Les esturgeons arrivent à un développement énorme. En 1796 on pêcha un de ces poissons qui avait 20 mètres de long, qui pesait 1 155 kilogrammes et l'on en tira 3 030 kilogrammes d'oeufs ; le calcul fait, on suppose qu'il y en avait 30 412 860. Henri Cloquet dit qu'on en pêche souvent du poids de 1 400 kilogrammes et pouvant atteindre une longueur de 13 mètres.
La pêche d'hiver a lieu en janvier, et se fait avec un grand cérémonial ; c'est celle-là que j'ai vue ; le jour en est fixé à l'assemblée publique.
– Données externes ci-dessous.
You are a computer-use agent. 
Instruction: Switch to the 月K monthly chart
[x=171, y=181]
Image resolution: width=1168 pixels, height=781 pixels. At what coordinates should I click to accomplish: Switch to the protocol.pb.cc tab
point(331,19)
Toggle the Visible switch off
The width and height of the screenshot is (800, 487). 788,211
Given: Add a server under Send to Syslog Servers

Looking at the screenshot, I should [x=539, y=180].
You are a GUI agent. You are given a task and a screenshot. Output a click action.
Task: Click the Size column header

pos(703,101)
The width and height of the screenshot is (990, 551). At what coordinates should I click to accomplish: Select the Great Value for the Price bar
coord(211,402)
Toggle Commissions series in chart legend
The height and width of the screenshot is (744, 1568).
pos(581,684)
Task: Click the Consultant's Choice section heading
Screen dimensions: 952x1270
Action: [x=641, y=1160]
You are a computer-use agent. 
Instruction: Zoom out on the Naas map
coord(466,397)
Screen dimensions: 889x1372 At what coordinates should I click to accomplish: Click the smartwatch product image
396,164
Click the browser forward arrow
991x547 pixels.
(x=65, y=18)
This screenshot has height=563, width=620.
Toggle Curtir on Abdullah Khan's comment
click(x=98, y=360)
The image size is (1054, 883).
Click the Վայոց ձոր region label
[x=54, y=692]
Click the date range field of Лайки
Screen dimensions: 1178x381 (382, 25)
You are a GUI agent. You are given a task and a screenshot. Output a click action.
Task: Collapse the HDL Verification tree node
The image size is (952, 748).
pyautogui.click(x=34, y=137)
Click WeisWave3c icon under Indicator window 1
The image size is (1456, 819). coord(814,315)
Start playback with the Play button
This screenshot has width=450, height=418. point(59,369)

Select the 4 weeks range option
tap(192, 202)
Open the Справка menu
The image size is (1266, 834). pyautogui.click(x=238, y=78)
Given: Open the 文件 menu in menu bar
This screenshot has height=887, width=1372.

Des lettres de convocation sont adressées, on se réunit sur la place avant le jour ; on nomme un chef qui, avant le départ, passe les pêcheurs en revue, ainsi que leur armement, qui consiste en un crochet d'acier fixé à une longue perche ; au lever du soleil, deux coups de canon donnent le signal de se mettre en route. C'est à qui arrivera le premier à la meilleure place ; une décharge de mousqueterie annonce le commencement de la pêche. Mais, à notre grand étonnement et à celui des pêcheurs, nous ne trouvâmes, en arrivant au rivage, ni la Volga ni la mer Caspienne pris ; mais au contraire toutes les préparations de la pêche d'été, qui avait continué, quand on avait vu que le froid ne prenait pas. C'est donc une pêche d'été que j'ai racontée, parce que c'est une pêche d'été que j'ai vue.